L'Ukraine a haussé le ton contre la Russie jeudi en posant un ultimatum pour trouver un accord à l'amiable dans le conflit sur le prix du gaz russe acheté par Kiev, faisant ressurgir les craintes d'une interruption des livraisons vers l'Europe.
"Nous allons tenter encore une fois de nous mettre d'accord avec nos collègues russes (...). Faute de quoi, les dirigeants qui ne veulent pas écouter nos arguments vont devoir en assumer les conséquences", a lancé le Premier ministre ukrainien Mykola Azarov, lors d'une allocution dans une université.
Mercredi, une source haut placée au gouvernement ukrainien avait prévenu que Kiev contesterait en justice ses contrats gaziers avec la Russie si elle ne parvenait pas d'ici la mi-octobre à convaincre Moscou de baisser les prix.
Les contrats en vigueur conclus en 2009 entre Kiev et Moscou prévoient la possibilité de les contester auprès du tribunal d'arbitrage de Stockholm.
L'Ukraine tente depuis des mois de renégocier le prix du gaz acheté à la Russie, qui s'élève actuellement à presque 400 dollars les 1.000 mètres cubes, selon Kiev.
De son côté, le Kremlin se dit prêt à baisser le prix à condition que Kiev accepte d'entrer dans l'Union douanière formée par la Russie, le Bélarus et le Kazakhstan, et de fusionner sa société publique Naftogaz avec le géant russe Gazprom. Kiev a maintes fois rejeté cette proposition.
"La Russie nous dit: entrez dans l'Union douanière et vous obtiendrez une remise. Nous n'avons pas besoin de remise. Il nous faut un accord normal, aux termes duquel le prix du gaz ne dépasserait pas, par exemple, celui payé par l'Allemagne", a déclaré M. Azarov jeudi.

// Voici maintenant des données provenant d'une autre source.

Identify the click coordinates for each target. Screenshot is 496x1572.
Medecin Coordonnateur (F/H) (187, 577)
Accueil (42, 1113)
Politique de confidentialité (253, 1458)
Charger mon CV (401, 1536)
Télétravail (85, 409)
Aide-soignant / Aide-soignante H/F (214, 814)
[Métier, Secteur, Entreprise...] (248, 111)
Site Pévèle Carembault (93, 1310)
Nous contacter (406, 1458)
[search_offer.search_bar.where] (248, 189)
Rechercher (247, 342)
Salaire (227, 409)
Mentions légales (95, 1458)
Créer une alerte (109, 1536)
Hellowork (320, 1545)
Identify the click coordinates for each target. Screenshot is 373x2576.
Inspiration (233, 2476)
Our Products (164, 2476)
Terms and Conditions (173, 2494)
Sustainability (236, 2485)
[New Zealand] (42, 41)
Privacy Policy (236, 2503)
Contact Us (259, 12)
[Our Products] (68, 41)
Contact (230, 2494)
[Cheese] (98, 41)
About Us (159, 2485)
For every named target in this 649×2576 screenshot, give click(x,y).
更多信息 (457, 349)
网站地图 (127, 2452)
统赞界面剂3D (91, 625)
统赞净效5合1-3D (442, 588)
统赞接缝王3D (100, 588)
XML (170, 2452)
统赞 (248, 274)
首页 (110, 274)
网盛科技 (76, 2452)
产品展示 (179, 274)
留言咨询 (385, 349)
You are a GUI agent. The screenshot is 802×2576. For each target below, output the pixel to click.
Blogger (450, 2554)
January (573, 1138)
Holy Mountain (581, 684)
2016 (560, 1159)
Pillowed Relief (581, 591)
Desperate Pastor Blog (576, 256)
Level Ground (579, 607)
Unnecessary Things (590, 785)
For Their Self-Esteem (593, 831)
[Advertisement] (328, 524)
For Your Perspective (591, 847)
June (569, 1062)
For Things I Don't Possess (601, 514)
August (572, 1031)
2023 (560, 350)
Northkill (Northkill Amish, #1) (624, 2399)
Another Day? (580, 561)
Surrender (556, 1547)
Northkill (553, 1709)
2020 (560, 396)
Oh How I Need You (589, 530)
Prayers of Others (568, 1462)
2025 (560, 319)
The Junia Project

Les relations entre Kiev et Moscou dans le domaine énergétique sont suivies de près par l'Union européenne, dont l'approvisionnement a été perturbé lors des précédents conflits gaziers ukraino-russes, 80% du gaz russe destiné à l'Europe transitant par l'Ukraine.
Le ministre russe de l'Energie, Sergueï Chmatko, a exclu jeudi l'éventualité d'une interruption du transit de gaz russe vers l'Europe, mais les experts sont divisés.
Le géant russe "Gazprom ne veut pas nuire à sa réputation en Europe, qui sera inévitablement compromise en cas de conflit", a déclaré à l'AFP l'analyste Ildar Gazizoulline du Centre international des recherches stratégiques à Kiev.
Mais Artiom Kontchine, analyste de la banque d'investissement UniCredit Securities à Moscou, n'est pas du même avis.
"La Russie peut couper le gaz à l'Ukraine sans nuire à sa réputation car le gazoduc Nordstream, voie alternative pour livrer le gaz russe à l'Europe, sera mis en service à la fin de l'année", rétorque-t-il.
En revanche, tous sont d'accord pour dire que Kiev n'est pas en position de force.
Le pouvoir actuel ukrainien, dont l'électorat est pro-russe, "n'a aucun intérêt dans une détérioration de ses relations avec Moscou, surtout à l'approche des législatives" de 2012, relève M. Gazizoulline.
Faute de sources d'énergie alternatives, Kiev "n'a pas de marge de manoeuvre", souligne M. Kontchine. Les Ukrainiens peuvent bien contester les accords en justice, mais la longueur de la procédure ne leur permettra pas d'avoir une décision rapide, ajoute-il.
Kiev, qui cherche à réduire sa dépendance énergétique vis-à-vis de Moscou, a signé jeudi un accord avec la compagnie anglo-néerlandaise Shell qui pourrait investir jusqu'à 800 millions de dollars (554 millions d'euros) dans la production de gaz de schiste en Ukraine, mais sa réalisation prendra encore des années.